WHAT IS ASKED
Pick out each line in the entries below that contains the string "height", and copy those lines. The match is case-sensitive.

SUPPLIED ENTRIES
* * * * *

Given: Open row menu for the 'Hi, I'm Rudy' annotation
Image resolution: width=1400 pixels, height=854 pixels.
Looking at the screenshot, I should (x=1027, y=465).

* * * * *

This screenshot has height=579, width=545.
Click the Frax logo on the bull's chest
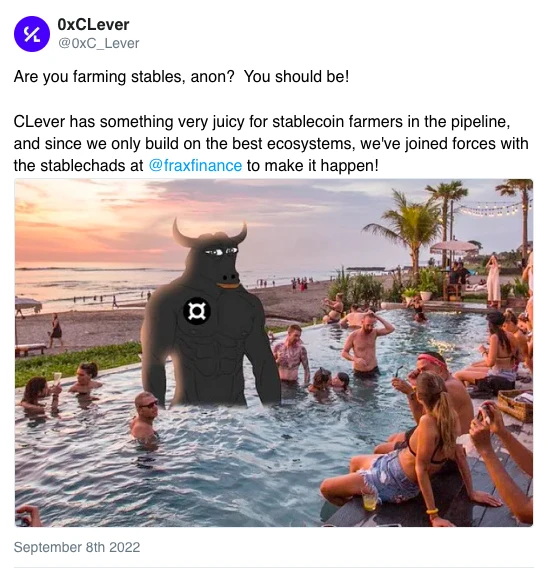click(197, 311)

* * * * *

RESPONSE TO THE TASK
Image resolution: width=1400 pixels, height=854 pixels.
This screenshot has height=579, width=545.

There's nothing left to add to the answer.